**Your task**
The whole listing below should be output again, word for word.

**Data for review**
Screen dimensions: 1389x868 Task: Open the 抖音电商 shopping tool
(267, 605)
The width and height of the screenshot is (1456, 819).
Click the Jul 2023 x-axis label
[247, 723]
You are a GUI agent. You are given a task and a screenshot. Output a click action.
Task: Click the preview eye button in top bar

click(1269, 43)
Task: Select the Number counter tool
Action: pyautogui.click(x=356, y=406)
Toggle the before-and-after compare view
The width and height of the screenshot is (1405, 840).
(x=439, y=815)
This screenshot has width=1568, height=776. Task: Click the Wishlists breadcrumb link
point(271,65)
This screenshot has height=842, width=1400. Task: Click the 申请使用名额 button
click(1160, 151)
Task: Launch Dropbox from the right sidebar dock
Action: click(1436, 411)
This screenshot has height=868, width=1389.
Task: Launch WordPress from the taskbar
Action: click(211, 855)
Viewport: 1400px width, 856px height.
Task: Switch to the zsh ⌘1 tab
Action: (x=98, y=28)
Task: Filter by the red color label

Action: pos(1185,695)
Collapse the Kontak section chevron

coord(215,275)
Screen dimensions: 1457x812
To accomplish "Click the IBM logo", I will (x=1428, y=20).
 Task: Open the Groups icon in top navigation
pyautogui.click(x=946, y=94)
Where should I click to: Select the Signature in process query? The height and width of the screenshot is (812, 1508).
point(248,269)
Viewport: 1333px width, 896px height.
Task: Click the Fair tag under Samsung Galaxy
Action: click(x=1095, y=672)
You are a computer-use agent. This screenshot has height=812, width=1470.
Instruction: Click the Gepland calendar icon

**Answer space**
Screen dimensions: 1389x868 Task: Open the 抖音电商 shopping tool
(267, 605)
The width and height of the screenshot is (1456, 819).
Click the Jul 2023 x-axis label
[247, 723]
You are a GUI agent. You are given a task and a screenshot. Output a click action.
Task: Click the preview eye button in top bar

click(1269, 43)
Task: Select the Number counter tool
Action: pyautogui.click(x=356, y=406)
Toggle the before-and-after compare view
The width and height of the screenshot is (1405, 840).
(x=439, y=815)
This screenshot has width=1568, height=776. Task: Click the Wishlists breadcrumb link
point(271,65)
This screenshot has height=842, width=1400. Task: Click the 申请使用名额 button
click(1160, 151)
Task: Launch Dropbox from the right sidebar dock
Action: click(1436, 411)
This screenshot has height=868, width=1389.
Task: Launch WordPress from the taskbar
Action: click(211, 855)
Viewport: 1400px width, 856px height.
Task: Switch to the zsh ⌘1 tab
Action: (x=98, y=28)
Task: Filter by the red color label

Action: pos(1185,695)
Collapse the Kontak section chevron

coord(215,275)
Screen dimensions: 1457x812
To accomplish "Click the IBM logo", I will (x=1428, y=20).
 Task: Open the Groups icon in top navigation
pyautogui.click(x=946, y=94)
Where should I click to: Select the Signature in process query? The height and width of the screenshot is (812, 1508).
point(248,269)
Viewport: 1333px width, 896px height.
Task: Click the Fair tag under Samsung Galaxy
Action: click(x=1095, y=672)
You are a computer-use agent. This screenshot has height=812, width=1470.
Instruction: Click the Gepland calendar icon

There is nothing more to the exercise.